Niemniej, mimo wszystkich naduzyc w tym zakresie, ktore znam (a ich krytyke podzielam), nie moge jednak nie powiedziec tego, co sam napisales w swoim poscie – odrzucanie materialnego elementu w sakramencie (np. w tak radykalny sposob w jaki czynia to kwakrzy) jest chyba “wylaniem dziecka z kapiela”. Dla mnie jest to takze propozycja pewnej antropologii, w ktora nie wierze. Jesli chodzi o role pierwiastka materialnego w czlowieku i Stworzeniu, bliskie jest mi podejscie Kosciolow Wschodu. To wlasnie wschodnie myslenie o relacji duch-cialo skutecznie wyleczylo mnie z “uduchawiajacych” zabiegow wobec sakramentow i zycia duchowego w ogole. Poza wszystkim, takie pseudouduchawianie sakramentow jest dla mnie nie do pogodzenia np. z powaznie traktowanym Bogoczlowieczenstwem Chrystusa i z ewangelicznym swiadectwem Ostatniej Wieczerzy (choc na pewno nie jestem biblijnym fundamentalista). Ze skrzywienia zawodowego dodam, ze wraz z usuwaniem materii z sakramentu, likwiduje sie takze wszystkie zwiazane z nia zachowania i czynnosci, ktore sa przeciez nosnikami wielu znaczen – tak dla osoby uczestniczacej, jak i dla obserwatorow zewnetrznych. “Duchowa komunia z Bogiem” w reakcji na naduzycia Kosciola jest takze dla mnie “do wyobrazenia”, podobnie jak Ty moge powiedziec, ze nawet jakos ja rozumiem. Nie moge natomiast powiedziec, ze podzielam przekonanie tak czyniacych o dobrodziejstwie tego typu rozwiazan (jak zreszta kazdego rozwiazania “na skroty”).

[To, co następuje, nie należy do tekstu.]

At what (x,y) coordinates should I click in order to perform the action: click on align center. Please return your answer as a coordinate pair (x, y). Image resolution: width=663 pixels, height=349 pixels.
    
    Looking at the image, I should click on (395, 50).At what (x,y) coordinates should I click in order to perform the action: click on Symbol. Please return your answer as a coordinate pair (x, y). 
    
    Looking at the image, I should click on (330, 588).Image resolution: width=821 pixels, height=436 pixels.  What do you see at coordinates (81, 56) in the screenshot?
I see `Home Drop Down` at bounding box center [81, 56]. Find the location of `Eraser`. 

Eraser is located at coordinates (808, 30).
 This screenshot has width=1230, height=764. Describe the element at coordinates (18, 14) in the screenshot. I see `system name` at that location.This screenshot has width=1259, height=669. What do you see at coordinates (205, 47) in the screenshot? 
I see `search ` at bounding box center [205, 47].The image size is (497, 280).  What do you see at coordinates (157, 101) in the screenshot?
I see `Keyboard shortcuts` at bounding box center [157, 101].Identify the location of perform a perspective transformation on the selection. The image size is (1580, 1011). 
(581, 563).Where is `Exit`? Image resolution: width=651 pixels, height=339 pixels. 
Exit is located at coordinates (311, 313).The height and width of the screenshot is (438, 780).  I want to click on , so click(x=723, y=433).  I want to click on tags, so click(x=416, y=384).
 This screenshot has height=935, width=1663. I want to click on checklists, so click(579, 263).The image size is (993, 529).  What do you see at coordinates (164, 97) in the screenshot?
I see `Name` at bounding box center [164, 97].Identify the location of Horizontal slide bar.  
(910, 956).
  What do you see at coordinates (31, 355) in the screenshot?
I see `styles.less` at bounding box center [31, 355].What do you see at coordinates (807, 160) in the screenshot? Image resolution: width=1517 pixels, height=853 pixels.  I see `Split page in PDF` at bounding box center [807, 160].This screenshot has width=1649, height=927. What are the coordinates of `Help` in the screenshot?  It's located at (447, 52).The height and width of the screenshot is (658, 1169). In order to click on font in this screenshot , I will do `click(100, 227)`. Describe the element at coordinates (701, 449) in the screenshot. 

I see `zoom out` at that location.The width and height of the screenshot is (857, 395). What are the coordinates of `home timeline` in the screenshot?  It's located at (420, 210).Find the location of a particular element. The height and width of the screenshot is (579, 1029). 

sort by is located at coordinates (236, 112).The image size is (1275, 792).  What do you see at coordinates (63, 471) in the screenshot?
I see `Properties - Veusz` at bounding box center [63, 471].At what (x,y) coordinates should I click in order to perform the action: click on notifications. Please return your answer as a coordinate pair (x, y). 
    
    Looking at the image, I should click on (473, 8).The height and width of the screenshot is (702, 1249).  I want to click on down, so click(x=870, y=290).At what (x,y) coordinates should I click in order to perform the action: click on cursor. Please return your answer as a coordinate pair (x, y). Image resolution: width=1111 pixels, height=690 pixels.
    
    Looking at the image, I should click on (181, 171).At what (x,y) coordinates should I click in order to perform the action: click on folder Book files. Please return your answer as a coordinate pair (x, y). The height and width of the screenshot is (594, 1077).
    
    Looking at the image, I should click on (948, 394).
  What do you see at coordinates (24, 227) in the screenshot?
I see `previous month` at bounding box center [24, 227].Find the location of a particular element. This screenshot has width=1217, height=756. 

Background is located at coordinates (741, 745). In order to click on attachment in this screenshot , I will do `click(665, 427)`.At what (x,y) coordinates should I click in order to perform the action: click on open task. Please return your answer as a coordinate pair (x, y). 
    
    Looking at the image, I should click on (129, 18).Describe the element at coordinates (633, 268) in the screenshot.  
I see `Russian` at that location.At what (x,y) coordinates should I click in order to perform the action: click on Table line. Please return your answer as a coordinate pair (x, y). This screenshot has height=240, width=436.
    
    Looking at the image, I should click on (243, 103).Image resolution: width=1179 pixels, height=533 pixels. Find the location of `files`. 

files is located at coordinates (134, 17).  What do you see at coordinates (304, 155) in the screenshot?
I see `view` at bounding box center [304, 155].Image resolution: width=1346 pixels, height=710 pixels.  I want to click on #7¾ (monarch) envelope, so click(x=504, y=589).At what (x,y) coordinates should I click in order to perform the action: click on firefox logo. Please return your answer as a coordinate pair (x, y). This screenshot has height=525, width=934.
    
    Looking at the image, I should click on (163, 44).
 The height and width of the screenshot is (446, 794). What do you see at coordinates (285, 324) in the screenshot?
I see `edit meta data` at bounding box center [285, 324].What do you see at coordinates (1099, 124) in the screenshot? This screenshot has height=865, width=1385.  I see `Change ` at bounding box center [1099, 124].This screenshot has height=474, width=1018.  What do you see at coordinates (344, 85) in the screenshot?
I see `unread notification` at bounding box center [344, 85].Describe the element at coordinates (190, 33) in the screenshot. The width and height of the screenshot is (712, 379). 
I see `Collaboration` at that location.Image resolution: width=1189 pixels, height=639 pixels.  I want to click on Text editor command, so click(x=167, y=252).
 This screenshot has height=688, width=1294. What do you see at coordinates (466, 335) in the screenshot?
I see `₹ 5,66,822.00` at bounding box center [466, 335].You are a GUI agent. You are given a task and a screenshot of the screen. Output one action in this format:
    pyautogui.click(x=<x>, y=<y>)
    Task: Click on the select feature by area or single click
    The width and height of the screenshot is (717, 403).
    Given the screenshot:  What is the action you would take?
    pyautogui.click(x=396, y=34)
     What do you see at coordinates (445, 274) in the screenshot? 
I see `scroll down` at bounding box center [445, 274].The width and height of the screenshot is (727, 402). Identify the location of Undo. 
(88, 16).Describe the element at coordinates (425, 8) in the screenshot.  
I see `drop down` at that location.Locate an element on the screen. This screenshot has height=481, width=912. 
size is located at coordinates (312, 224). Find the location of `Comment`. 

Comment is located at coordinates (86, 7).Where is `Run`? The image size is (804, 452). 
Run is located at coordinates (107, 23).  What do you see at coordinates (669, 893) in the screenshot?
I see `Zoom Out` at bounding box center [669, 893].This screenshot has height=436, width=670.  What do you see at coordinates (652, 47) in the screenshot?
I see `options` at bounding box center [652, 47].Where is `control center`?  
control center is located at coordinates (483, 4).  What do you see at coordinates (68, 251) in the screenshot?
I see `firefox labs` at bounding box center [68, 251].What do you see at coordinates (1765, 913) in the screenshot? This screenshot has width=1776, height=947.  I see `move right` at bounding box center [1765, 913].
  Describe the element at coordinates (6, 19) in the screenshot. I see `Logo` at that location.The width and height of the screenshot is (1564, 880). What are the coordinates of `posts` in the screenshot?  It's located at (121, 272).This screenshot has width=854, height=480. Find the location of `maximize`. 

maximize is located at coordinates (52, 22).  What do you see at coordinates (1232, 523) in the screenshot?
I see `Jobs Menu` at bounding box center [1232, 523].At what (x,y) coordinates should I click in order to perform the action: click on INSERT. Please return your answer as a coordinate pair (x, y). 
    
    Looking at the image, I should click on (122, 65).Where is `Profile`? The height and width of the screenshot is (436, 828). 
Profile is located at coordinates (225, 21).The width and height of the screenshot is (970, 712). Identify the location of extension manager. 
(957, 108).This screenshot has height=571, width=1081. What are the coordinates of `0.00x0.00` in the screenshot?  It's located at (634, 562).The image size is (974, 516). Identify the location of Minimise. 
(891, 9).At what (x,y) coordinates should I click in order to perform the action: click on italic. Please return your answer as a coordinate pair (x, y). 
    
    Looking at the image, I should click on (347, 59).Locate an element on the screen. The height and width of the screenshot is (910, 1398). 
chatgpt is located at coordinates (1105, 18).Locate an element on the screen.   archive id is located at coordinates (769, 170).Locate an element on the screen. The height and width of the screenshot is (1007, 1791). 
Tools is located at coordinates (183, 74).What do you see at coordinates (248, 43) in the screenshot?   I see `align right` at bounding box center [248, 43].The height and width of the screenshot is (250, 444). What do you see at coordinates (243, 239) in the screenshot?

Wszystkie znane mi przypadki wylewania dziecka z kapiela (ze wspomne tylko reformacyjny ikonoklazm) zle sie konczyly. Mam wiec nadzieje, ze materia sakramentalna bedzie w chrzescijanstwie trzymala sie mocno. Dla mnie sakrament to konkret.
W pelni podzielam Twoje uwagi o rozdzwieku miedzy przezyciem sakramentalnym a mistycznym na Zachodzie. Historii z “Nasladowaniem” nie znalem – choc stoi u mnie na polce. To bardzo ciekawe – przejrze go pod tym katem. Choc trzeba takze przyznac, ze pewna czesc literatury mistycznej jest mocno osadzona w sakramentach i zyciu liturgicznym (vide “Dzienniczek” św. Faustyny). Ja takze odczuwam jednak ten rozbrat – czy nie z poczucia tej dezintegracji wziely sie np. kongresy Eucharystyczne?
Problem dotyczy chyba w ogole rozdzwieku i odmiennej oceny tego co “duchowe” i tego co “cielesne” w zachodnim chrzescijanstwie. Wschod rozwijal swoja doktryne w innym kierunku. Mam niejasne poczucie, ze wiele z dzisiejszych napiec w teologii ma swoje zrodlo w tym rozdzieleniu ducha i ciala (ktorego symptomem jest dla mnie rozdzial liturgii i mistyki) – wliczajac w to np. problem pozornie niezwiazany – sprawe kaplanstwa kobiet i ich roli w Kosciele. Nie rozwine jednak tego watku szerzej, jako ze nie przemyslalem jeszcze glebiej tej sprawy i poki co jawi mi sie ona dosyc mgliscie.